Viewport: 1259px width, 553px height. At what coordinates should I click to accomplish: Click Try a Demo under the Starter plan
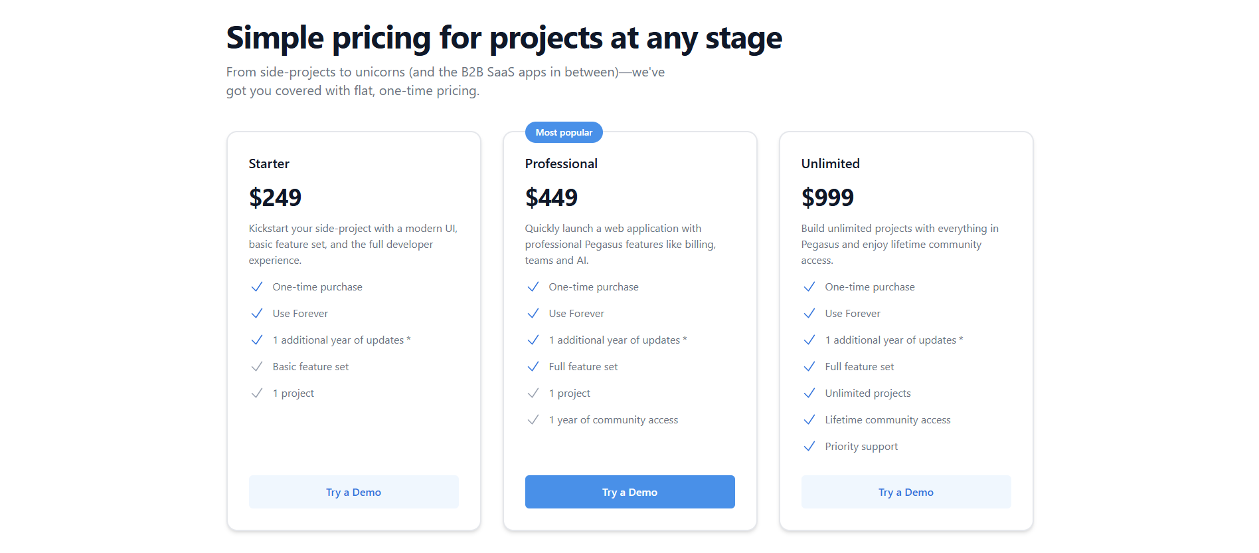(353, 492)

########################################

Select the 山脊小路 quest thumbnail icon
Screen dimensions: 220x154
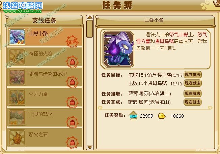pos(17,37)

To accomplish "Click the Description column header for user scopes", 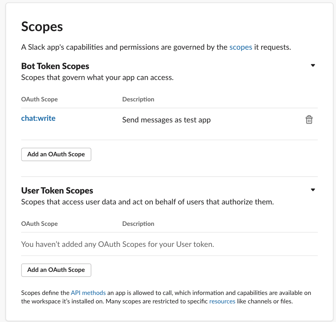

########################################

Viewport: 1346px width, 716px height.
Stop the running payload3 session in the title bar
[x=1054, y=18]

########################################

BRIEF: Among the entries above, take the lines from the one with "Select the 山脊小路 quest thumbnail icon" through the one with "the Description column" and retype them exactly, leaving out the pictures.

EXERCISE OUTPUT:
Select the 山脊小路 quest thumbnail icon
Screen dimensions: 220x154
pos(17,37)

To accomplish "Click the Description column header for user scopes", 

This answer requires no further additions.